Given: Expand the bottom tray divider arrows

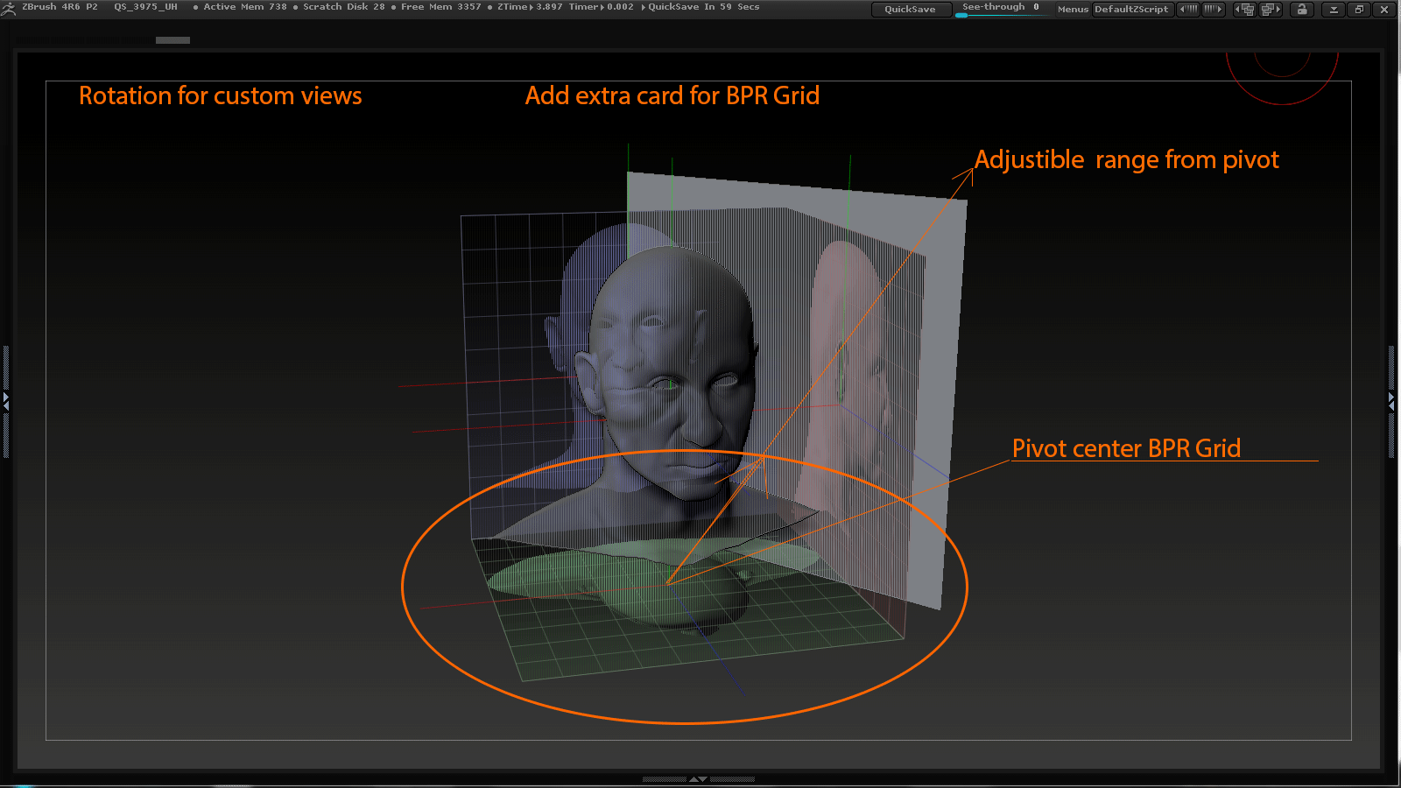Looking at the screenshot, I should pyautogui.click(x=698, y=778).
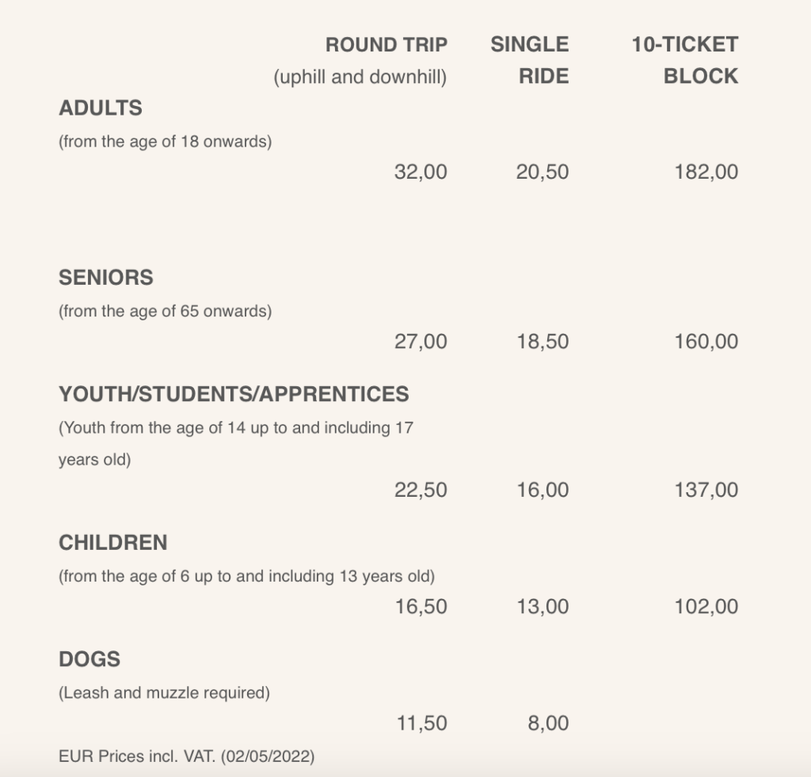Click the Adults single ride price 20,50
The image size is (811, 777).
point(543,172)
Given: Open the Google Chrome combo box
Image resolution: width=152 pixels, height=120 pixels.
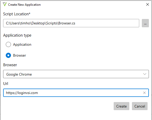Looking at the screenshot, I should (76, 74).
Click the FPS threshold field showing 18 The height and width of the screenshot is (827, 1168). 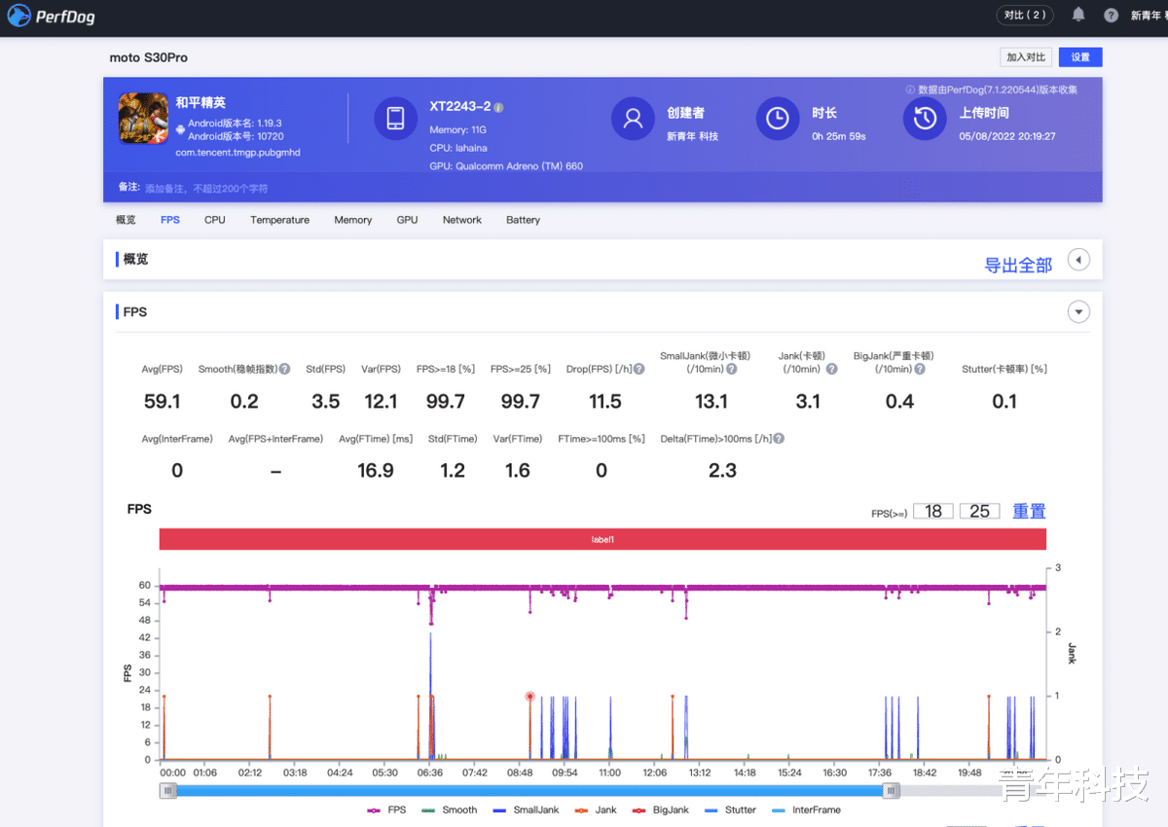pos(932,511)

•••••

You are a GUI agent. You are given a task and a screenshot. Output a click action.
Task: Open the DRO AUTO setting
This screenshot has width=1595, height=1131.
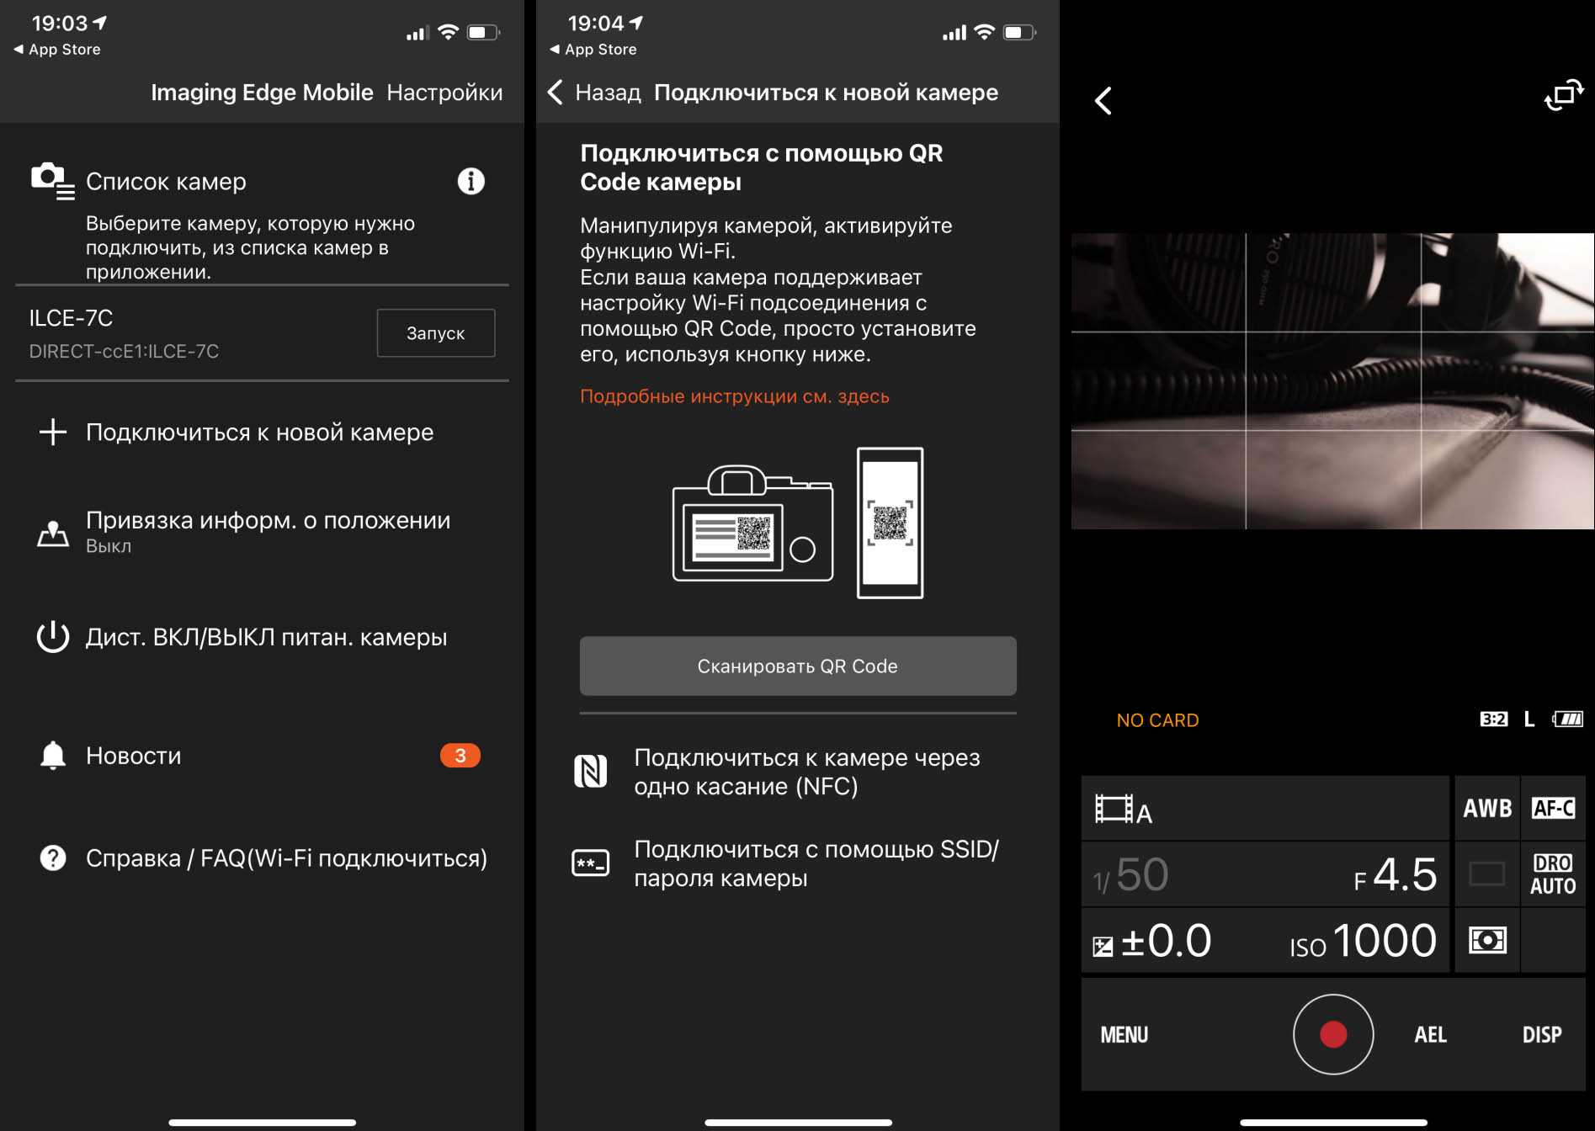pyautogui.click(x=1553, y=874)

•••••

**HOW TO COMPLETE THIS TASK**
Find the lines that mention "Open" in the entries and show them.

**EXERCISE RESPONSE**
Given: Open the Google Chrome combo box
Task: Open the DRO AUTO setting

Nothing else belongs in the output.